Reviewing maternal deaths would be a fruitless enterprise without evidence that deaths and severe morbidity could be prevented. The finding by Geller et al that one-third of pregnancy-related deaths were preventable is in line with estimates in the literature. Assessment of preventability is aimed at discovering opportunities to improve maternal outcomes by improving care. It is not meant to point fingers and place blame. Rather, state-based reviews should be undertaken with the assumption that, if processes of care broke down in a single time and place and the result was a death, such processes likely occur over and over again; however, the outcome is rarely so unfortunate. However, those processes must be improved if there is to be any chance of lowering maternal morbidity and mortality rates. Hence, review of maternal deaths can be seen as an effort in quality improvement, and the effort by Illinois is a good example of how such a review process can function. In their discussion, the authors note that, as a result of work by review committees to shine a light on hemorrhage deaths as potentially preventable, state policy was enacted to mandate training in recognition and treatment of obstetric hemorrhage for all obstetric providers in hospitals with maternity services. This included all physicians who deliver babies, anesthesia personnel, midwives, obstetric nurses, and other personnel in labor and delivery units. The mandate resulted in training >48,000 providers statewide.

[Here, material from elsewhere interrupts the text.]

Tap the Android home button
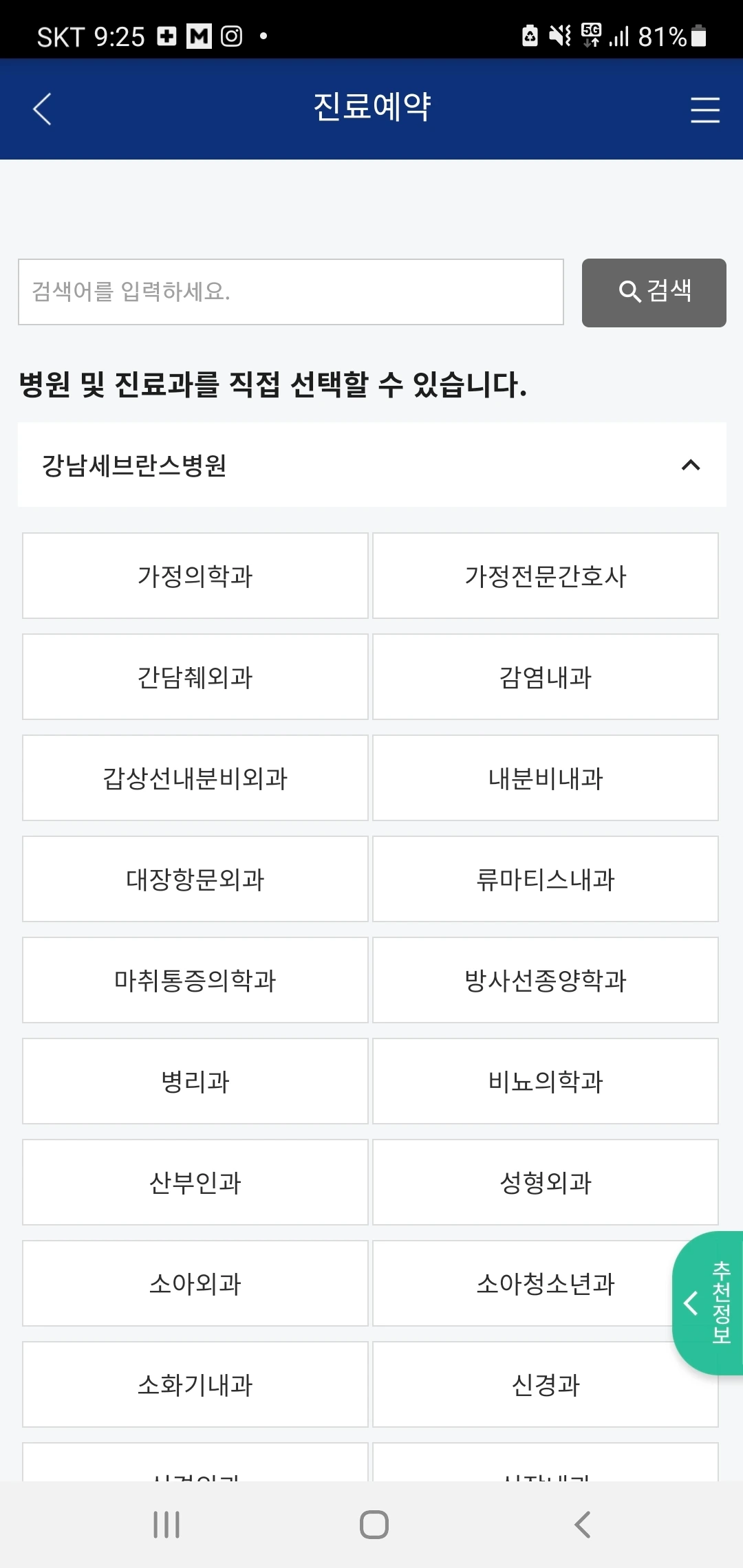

Reviewing maternal deaths, gaining an understanding of the causes, and taking action on findings are steps that are consistent with the call for national action and returning the “M” to maternal-fetal medicine. The recent formation of the National Partnership for Maternal Safety is indeed encouraging. Many organizations have come together to acknowledge that we as a country can do better in providing safe, evidence-based maternity care. The commitment to roll out patient safety bundles that provide best practices to address hemorrhage, severe hypertension, and venous thromboembolism prevention as well as process-oriented bundles that define maternal early warning criteria, to provide guidance for reviewing severe maternal events in birthing facilities, and to acknowledge the need for family and staff support when a death or severe event occurs is an enormous first step in making pregnancy in the United States safer. Implicit in these national efforts is the ability to review deaths at the geopolitical level where action can be taken. In most instances, that level is the state. Geller et al demonstrate how this works in Illinois, and there are other similar examples throughout the country. We find ourselves in a time with a focus on maternal health that we have not seen since attention was drawn to the problem of maternal death in the early 20th century. It is incumbent on us all to seize the moment.